Marita Storim (Occupational therapist)
One needs to find an individual communication possibility and training together with the speech therapist.
1. Gulp training
2. Speak and voice therapy
2. Locked-In patients suffer from a malfunction of speaking and voice, which is called dysarthria. Breathing, speaking and the movement of articulation organs can be impaired in the severe phase on account of the paralyzation, so that the patient cannot make himself verbally understood. The patient's speech system remains normally, so that contact can still be made through other ways of communication (e.g. concerted signals like one shut of the lids for 'yes', two for 'no', or letter tables). Purchasing and learning more complex appliances for a supported communication (e.g. LightWriter, Aladin, Tellus with MindExpress) might be a useful attachment, because regaining the verbal language requires a lot of time and effort.

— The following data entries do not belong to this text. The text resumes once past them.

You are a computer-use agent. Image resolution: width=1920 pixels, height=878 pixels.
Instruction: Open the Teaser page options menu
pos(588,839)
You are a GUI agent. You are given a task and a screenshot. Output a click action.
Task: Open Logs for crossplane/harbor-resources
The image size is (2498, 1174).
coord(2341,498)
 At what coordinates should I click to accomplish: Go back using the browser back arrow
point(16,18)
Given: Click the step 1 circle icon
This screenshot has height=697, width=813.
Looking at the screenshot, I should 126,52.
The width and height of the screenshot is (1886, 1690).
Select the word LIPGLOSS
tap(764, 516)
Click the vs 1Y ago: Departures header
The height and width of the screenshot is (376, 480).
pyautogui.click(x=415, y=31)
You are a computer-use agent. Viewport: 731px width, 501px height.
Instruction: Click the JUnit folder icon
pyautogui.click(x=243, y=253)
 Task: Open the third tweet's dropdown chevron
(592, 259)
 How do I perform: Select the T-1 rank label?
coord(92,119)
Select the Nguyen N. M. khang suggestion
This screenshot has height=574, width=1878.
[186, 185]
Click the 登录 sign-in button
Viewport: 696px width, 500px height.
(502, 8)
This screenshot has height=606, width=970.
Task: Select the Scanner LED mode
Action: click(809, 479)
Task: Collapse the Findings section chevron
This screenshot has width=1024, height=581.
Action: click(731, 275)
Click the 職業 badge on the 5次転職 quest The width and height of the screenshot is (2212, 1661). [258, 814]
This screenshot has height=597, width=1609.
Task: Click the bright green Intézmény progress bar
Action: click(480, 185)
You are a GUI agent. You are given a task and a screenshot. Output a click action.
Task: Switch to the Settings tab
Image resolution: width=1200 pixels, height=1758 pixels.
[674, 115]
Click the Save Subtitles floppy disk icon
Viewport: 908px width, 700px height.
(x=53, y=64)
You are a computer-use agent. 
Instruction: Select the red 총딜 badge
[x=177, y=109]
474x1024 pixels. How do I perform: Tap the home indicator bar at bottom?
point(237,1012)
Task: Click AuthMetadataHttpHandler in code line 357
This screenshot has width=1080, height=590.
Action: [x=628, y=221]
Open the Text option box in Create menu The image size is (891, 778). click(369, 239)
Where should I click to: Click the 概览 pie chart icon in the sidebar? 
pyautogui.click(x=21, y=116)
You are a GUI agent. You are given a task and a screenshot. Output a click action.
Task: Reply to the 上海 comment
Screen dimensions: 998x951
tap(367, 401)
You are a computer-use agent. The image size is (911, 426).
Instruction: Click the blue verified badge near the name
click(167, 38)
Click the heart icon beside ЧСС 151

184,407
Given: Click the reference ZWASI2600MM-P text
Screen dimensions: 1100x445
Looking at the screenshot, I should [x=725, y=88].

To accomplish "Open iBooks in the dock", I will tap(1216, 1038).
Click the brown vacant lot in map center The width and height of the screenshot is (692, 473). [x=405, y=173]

The disordered areas are initiated and trained in the speech therapeutic treatment. Exercises that intensify the breath-in and lengthen the breath-out are very useful for example for breath training. Volume and modulation ability can be trained to support the voice. For some patients it is important e.g. to exercise the breech sounds and the soft palate function for a better understanding.
Frequent and aimed exercises are precondition for re-receiving the speaking ability. You can find addresses of therapists that give these treatments through the DBL or the association of breathing, speaking and voice teachers.
Frequency of the treatment::
Five times a week in the intensive phase; reducible to two to three times per week during the course.
Receivable at any family doctor, neurologist or internist.